Basic service status. No key required.


curl https://hyfl.uk/rag/v1/health

GET /ready

Readiness status for the hosted retrieval backend. No key required.


curl https://hyfl.uk/rag/v1/ready

GET /openapi.json

Returns the machine-readable OpenAPI schema.


curl https://hyfl.uk/rag/v1/openapi.json

GET /docs

Serves Swagger UI for the /rag/v1 API.


https://hyfl.uk/rag/v1/docs

Limits

Free keys are intentionally generous but still bounded so the service stays available.

Limit Value
Requests per minute 60 per key
Requests per hour 1000 per key
Requests per day 24000 per key
top_k Up to 25
Context per request Up to 50000 characters
Request body Up to 1 MB
Key lifespan 90 days

Browser Use

The hosted API supports CORS preflight requests for GET, POST, PATCH, DELETE, and OPTIONS. Browser clients can call /retrieve directly with a bearer key in the Authorization header, or /retrieve/stream when they want Server-Sent Events for progress and final results.

The hourly and daily limits now line up: 1000 per hour sustained for 24 hours equals 24000 per day.

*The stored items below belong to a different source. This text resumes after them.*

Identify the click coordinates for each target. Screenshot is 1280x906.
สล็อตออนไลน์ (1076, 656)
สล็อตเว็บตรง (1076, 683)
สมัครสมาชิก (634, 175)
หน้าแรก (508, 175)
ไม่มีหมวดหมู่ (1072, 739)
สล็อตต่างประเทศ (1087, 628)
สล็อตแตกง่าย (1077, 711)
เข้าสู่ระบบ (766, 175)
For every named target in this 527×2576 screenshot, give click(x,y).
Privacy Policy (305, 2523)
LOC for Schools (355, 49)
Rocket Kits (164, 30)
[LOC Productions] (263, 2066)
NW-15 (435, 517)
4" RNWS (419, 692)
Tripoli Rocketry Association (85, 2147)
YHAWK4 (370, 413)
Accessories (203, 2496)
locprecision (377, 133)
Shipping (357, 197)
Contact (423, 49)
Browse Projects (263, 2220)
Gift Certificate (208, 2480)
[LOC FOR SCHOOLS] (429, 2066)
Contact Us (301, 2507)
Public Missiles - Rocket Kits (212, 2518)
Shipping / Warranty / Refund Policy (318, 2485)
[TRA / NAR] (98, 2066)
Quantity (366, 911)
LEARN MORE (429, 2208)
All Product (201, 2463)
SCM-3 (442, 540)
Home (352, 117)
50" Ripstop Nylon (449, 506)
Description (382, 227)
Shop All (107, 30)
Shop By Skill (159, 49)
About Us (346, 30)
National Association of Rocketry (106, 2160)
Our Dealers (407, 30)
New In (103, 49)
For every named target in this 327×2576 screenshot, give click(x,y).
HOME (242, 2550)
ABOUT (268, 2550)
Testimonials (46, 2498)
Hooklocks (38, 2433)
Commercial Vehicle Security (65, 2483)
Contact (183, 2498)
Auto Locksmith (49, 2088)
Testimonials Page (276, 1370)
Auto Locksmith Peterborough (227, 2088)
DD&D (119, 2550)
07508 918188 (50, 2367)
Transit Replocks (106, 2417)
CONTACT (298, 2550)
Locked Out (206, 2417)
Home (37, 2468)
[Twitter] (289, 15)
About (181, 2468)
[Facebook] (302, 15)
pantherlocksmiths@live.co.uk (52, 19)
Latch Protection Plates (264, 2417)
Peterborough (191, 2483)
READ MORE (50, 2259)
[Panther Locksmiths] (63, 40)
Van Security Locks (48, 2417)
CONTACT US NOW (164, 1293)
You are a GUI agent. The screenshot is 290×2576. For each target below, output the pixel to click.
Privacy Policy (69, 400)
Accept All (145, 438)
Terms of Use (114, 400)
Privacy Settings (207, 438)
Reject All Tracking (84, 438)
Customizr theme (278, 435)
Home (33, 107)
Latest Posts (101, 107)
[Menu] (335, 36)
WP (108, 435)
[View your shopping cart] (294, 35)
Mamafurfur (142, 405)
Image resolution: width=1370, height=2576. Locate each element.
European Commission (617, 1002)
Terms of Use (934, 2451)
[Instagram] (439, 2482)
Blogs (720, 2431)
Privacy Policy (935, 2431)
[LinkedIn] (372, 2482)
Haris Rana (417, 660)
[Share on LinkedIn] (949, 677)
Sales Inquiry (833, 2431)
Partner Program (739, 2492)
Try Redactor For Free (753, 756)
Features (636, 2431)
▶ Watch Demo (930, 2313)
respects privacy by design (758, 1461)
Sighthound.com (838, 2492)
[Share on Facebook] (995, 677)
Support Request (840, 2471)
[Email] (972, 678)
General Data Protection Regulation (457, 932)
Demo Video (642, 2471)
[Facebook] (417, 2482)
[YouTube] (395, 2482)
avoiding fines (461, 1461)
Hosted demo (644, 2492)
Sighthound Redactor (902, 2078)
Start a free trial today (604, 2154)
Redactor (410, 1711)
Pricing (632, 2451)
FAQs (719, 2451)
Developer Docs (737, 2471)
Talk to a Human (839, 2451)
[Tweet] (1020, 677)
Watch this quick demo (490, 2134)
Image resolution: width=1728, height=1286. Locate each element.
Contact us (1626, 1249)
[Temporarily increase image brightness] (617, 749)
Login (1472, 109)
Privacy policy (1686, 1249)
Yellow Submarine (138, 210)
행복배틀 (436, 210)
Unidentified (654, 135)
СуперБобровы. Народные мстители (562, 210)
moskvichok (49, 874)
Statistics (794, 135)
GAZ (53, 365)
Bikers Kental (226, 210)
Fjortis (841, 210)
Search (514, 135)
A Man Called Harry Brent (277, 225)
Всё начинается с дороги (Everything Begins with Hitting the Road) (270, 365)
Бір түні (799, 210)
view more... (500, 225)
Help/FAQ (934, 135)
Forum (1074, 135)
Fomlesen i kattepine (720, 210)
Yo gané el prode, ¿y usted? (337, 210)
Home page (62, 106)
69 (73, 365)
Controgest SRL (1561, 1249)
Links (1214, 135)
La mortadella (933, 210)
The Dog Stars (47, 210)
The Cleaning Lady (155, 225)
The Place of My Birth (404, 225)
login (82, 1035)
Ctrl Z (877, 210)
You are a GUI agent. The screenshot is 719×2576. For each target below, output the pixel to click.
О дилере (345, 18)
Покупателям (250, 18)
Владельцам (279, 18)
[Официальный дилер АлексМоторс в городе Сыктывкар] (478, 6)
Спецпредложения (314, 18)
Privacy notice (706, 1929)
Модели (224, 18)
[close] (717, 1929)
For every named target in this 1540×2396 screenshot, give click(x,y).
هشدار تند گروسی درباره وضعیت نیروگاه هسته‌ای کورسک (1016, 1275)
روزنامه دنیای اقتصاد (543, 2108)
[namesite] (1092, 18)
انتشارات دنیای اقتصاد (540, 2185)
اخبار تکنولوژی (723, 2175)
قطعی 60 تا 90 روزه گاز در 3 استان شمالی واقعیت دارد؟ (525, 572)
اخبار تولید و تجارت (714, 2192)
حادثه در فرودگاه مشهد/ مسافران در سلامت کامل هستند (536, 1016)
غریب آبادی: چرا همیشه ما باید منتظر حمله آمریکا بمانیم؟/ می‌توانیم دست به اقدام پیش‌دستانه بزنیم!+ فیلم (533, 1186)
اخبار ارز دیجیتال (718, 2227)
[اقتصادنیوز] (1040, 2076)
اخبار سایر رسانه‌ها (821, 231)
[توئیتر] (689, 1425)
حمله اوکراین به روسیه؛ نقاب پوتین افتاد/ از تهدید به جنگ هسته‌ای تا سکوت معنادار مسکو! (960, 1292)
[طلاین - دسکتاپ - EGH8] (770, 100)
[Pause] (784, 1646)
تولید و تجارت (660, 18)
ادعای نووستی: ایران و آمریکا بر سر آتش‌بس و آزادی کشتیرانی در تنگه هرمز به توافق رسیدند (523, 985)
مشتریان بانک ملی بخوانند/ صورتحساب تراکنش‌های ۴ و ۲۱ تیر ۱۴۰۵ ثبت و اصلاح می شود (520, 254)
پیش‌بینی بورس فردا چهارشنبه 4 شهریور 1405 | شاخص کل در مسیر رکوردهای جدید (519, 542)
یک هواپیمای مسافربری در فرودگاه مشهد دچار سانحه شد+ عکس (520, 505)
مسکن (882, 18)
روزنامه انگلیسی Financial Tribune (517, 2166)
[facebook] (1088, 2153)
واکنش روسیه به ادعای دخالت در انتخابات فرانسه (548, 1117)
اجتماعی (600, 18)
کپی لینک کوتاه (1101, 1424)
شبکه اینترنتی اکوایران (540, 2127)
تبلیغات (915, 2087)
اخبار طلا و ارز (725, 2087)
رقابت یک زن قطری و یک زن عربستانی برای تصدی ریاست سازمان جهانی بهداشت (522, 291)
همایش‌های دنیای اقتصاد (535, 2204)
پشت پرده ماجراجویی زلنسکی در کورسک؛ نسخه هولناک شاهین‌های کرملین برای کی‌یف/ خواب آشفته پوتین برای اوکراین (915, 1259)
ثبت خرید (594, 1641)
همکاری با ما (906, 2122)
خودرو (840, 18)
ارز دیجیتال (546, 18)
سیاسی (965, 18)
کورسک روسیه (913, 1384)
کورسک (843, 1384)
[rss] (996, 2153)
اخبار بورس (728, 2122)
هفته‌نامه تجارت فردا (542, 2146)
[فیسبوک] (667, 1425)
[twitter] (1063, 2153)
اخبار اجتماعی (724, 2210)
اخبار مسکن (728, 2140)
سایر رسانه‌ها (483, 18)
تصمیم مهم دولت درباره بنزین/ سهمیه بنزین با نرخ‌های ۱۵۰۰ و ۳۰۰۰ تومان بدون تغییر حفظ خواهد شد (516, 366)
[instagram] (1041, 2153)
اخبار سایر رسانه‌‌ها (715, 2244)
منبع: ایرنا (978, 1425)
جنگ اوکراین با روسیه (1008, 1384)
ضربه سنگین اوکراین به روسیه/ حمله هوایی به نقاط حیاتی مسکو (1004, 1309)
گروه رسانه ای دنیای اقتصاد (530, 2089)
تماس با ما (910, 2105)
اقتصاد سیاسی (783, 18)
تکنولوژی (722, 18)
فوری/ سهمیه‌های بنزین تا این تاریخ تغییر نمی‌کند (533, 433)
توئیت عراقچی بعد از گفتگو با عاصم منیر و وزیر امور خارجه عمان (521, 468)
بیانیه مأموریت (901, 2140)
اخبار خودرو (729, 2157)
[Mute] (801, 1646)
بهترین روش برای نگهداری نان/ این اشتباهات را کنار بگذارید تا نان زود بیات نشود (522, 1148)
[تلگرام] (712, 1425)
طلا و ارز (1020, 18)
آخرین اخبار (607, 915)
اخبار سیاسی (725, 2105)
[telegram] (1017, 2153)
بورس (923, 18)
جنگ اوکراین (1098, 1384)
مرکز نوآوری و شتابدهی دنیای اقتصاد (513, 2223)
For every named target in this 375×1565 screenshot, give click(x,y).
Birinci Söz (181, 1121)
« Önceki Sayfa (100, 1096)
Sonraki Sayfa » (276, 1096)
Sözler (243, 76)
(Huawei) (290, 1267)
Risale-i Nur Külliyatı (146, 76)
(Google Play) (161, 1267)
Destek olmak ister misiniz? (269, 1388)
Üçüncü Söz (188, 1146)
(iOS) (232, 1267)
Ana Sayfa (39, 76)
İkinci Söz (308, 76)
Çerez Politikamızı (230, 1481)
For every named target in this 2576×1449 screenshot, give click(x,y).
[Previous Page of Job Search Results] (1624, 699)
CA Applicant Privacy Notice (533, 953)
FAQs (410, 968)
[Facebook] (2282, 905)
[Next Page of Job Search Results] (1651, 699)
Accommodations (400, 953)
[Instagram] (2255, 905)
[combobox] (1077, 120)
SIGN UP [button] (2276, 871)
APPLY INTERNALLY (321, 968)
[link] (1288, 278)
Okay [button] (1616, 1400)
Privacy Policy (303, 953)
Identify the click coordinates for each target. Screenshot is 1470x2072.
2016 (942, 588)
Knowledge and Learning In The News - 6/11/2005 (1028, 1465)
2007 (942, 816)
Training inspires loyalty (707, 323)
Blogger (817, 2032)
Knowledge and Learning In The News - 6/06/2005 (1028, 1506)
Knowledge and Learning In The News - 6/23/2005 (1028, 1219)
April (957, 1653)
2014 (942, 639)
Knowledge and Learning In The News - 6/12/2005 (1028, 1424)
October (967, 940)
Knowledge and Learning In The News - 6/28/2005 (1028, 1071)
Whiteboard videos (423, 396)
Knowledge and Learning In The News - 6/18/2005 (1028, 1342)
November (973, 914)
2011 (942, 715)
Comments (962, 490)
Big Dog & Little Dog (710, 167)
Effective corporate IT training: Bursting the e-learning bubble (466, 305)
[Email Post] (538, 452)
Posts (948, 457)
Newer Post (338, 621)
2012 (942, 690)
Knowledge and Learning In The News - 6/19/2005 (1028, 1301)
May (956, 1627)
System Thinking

Key creation has lightweight network-level abuse protection. Retrieval is primarily counted per key, with a high network-level guard to stop automated key cycling from one source.

Errors

Status Meaning What to do
400 Bad request, unknown corpus, or request exceeds key limits Check query, corpus, top_k, and max_context_chars
401 Missing or invalid bearer key Send Authorization: Bearer
403 Key lacks the required scope Use a retrieve-capable key
413 Request body too large Send fewer messages or less context
429 Rate limit exceeded Back off and retry later
504 Retrieval timed out Retry with smaller top_k or fewer corpora

Example 429 response:


{
  "detail": "hourly limit of 1000/hr exceeded"
}

Practical Defaults

For most agents:

Setting Recommended value
top_k 5 to 8
max_context_chars 4000 to 8000
messages Last 2 to 6 turns only
include_trace false in production, true while debugging

Safety Notes

HYFL RAG retrieves source text. It is not a doctor, medical device, diagnosis system, or substitute for professional judgement. For medical end-user experiences, your app should clearly explain that retrieved evidence is informational and should be checked against appropriate clinical guidance.